The legal principles governing a Marsden motion are well settled. “ ‘ “When a defendant seeks to discharge his appointed counsel and substitute another attorney, and asserts inadequate representation, the trial court must permit the defendant to explain the basis of his contention and to relate specific instances of the attorney’s inadequate performance.” ’ ” (People v. Vines (2011) 51 Cal.4th 830, 878, italics added; cf. People v. Wharton (1991) 53 Cal.3d 522, 580 [“When the basis of a defendant’s dissatisfaction with counsel is set forth in a letter of sufficient detail, however, a full-blown hearing is not required”].) In People v. Sanchez (2011) 53 Cal.4th 80, we held that if a defendant requests substitute counsel “at any time during criminal proceedings,” the trial court must, under Marsden, “give the defendant an opportunity to state any grounds for dissatisfaction with the current appointed attorney.” (Id. at p. 90.) But when a defendant asks for new counsel, a trial court’s duty to undertake the Marsden inquiry “arises ‘only when the defendant asserts directly or by implication that his counsel’s performance has been so inadequate as to deny him his constitutional right to effective counsel.’ ” (People v. Leonard (2000) 78 Cal.App.4th 776, 787.)
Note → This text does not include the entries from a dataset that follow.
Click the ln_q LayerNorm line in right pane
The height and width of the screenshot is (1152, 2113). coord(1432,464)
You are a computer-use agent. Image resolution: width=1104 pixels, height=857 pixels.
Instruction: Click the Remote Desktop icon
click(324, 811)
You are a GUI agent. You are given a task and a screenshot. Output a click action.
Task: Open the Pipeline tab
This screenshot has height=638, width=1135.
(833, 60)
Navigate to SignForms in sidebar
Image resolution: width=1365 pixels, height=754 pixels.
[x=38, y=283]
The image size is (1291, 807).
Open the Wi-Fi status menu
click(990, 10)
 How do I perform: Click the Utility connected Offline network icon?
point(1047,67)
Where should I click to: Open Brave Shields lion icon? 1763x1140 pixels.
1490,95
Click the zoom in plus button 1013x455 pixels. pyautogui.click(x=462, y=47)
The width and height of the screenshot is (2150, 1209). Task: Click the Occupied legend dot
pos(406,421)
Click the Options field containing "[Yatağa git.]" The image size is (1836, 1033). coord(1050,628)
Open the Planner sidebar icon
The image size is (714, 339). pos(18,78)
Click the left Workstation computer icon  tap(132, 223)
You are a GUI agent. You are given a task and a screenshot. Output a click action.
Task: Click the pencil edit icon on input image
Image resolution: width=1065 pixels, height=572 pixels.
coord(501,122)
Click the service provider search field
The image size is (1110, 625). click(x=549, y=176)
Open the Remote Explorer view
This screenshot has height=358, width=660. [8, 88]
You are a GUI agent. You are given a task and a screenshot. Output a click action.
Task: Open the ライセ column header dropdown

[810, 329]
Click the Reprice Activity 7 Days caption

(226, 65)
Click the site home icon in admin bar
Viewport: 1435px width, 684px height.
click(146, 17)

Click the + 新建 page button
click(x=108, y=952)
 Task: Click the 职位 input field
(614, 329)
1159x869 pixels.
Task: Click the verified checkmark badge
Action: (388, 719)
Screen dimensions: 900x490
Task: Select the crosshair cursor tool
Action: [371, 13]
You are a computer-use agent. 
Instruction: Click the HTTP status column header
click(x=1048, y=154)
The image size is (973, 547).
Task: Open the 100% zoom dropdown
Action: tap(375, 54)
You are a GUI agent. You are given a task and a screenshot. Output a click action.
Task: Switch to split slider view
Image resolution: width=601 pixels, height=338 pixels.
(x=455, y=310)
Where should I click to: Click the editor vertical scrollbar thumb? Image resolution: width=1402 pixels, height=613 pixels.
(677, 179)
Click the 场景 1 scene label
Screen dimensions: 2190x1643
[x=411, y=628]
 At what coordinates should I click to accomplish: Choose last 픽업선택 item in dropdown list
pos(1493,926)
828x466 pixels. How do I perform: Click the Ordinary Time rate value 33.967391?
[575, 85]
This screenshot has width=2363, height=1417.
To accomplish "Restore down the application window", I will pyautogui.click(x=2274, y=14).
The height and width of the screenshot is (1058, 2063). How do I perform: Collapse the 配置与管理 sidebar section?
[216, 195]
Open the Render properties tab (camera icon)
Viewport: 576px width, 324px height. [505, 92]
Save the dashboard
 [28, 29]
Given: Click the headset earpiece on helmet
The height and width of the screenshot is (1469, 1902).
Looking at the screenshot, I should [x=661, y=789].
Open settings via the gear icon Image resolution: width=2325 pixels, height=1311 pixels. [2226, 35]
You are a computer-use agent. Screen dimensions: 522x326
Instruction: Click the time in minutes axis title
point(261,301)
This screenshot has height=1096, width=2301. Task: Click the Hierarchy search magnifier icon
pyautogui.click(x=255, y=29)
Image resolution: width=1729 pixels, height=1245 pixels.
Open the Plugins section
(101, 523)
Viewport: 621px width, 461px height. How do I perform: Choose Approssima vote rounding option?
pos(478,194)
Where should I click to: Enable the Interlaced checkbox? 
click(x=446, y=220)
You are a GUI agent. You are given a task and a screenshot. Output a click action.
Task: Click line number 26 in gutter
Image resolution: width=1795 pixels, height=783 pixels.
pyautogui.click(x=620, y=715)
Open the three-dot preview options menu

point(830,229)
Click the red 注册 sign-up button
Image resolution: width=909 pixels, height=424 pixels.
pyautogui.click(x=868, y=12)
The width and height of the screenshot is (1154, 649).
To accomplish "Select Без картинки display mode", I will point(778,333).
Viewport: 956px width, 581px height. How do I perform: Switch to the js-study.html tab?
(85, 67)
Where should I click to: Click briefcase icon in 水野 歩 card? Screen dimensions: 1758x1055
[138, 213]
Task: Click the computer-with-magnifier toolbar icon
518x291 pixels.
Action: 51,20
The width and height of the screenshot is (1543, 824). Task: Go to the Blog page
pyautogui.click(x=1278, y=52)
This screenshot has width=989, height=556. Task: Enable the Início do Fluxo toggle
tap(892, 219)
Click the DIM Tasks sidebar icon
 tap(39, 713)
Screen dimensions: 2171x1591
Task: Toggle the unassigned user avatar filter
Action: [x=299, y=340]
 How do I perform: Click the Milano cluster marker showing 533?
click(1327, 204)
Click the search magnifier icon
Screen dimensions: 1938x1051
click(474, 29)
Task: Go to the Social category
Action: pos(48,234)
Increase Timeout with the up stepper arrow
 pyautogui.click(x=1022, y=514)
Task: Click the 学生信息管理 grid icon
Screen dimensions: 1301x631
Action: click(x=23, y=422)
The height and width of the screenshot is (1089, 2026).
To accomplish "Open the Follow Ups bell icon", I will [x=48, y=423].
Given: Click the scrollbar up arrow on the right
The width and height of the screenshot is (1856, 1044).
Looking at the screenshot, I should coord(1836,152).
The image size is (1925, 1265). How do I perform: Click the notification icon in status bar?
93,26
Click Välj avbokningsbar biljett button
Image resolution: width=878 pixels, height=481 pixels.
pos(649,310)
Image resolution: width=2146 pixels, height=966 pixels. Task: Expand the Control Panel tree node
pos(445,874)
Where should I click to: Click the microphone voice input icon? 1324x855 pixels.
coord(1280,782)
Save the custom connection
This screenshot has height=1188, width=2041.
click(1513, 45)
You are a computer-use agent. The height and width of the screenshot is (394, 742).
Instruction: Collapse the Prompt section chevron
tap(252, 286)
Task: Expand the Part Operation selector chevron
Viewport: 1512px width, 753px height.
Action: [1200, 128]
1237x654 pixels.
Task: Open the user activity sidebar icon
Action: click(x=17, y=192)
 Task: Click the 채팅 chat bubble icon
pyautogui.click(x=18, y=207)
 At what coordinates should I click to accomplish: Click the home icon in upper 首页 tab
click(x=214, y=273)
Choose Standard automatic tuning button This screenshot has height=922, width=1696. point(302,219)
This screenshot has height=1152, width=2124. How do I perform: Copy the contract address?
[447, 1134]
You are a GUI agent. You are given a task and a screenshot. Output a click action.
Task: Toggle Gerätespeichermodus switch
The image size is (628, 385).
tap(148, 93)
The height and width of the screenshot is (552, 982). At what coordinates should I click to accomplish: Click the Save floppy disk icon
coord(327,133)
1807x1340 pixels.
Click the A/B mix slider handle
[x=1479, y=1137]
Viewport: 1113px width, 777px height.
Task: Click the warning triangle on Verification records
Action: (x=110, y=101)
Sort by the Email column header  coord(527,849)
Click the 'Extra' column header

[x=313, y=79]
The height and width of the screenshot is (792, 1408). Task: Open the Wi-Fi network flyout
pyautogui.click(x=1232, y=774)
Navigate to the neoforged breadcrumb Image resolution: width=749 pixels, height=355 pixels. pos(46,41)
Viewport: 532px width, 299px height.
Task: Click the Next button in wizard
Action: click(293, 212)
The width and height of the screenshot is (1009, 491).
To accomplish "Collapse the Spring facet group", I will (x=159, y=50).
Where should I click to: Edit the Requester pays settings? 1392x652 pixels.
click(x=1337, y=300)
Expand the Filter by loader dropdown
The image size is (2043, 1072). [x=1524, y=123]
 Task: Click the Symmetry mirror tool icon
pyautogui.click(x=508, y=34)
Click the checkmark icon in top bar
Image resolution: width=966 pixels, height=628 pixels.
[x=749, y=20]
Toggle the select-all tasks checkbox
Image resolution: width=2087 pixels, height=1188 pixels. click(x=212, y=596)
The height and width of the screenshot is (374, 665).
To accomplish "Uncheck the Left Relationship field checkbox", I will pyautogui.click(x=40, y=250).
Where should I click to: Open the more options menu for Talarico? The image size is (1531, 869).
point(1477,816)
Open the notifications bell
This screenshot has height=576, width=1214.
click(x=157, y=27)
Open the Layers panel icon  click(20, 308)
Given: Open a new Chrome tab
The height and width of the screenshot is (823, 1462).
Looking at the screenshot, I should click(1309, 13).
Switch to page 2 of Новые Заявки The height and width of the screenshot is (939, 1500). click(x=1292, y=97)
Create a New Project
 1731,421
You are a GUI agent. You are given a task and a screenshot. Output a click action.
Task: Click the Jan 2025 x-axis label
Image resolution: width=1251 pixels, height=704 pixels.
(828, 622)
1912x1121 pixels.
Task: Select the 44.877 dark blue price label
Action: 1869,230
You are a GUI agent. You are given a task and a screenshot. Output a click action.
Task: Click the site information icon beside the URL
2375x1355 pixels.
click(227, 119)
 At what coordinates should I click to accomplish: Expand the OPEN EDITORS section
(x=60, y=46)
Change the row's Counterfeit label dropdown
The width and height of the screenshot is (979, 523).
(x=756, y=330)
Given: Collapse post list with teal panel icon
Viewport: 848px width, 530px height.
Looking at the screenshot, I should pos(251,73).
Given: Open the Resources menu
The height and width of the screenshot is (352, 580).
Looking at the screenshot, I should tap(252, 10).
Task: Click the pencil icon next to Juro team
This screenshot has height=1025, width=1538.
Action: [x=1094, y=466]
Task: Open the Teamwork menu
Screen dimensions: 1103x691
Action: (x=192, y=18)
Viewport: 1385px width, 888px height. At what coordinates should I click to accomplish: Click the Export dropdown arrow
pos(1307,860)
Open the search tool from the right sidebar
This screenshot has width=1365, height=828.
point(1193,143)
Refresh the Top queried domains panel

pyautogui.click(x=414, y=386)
2. On page 573 of the opinion, in the paragraph that currently begins, “Defendant did not assert inadequate performance,” the first sentence and the final sentence of that paragraph are deleted. The following sentences are inserted in place of the original final sentence:

Here, defendant failed to link his request to counsel’s performance at that point or any earlier point in the proceedings. Particularly in light of defendant’s repeated misconduct and disruptions, neither request directly or by implication sought to convey a genuine complaint about counsel’s performance, rather than a generalized but persistent frustration with the court and the proceedings. (People v. Leonard, supra, 78 Cal.App.4th at p. 787; see People v. Martinez (2009) 47 Cal.4th 399, 421 [“we agree with the decisions of the Courts of Appeal holding specifically that the trial court is not required to conduct a Marsden hearing on its own motion”].)

As modified, the paragraph now reads as follows:

At the hearing on July 7, which began with defendant spitting on his attorney and included his repeated outbursts and copious profanity and insults directed at the court, defendant said “Fuck you” and then said, “I ask that I be allowed another attorney.” When the court responded, “I am not getting you another attorney,” defendant replied, “I’ll get me one.” At another status conference the following week, defendant interrupted the court to announce he “would like a continuance and another counsel. Under the Sixth Amendment—.” The court said, “Denied,” without specifying whether it was denying the motion on the ground that defendant had interrupted the court or was denying it as insufficient. Here, defendant failed to link his request to counsel’s performance at that point or any earlier point in the proceedings. Particularly in light of defendant’s repeated misconduct and disruptions, neither request directly or by implication sought to convey a genuine complaint about counsel’s performance, rather than a generalized but persistent frustration with the court and the proceedings. (People v. Leonard (2000) 78 Cal.App.4th 776, 787; see People v. Martinez (2009) 47 Cal.4th 399, 421 [“we agree with the decisions of the Courts of Appeal holding specifically that the trial court is not required to conduct a Marsden hearing on its own motion”].)

The modification does not affect the judgment. The petition for rehearing is denied.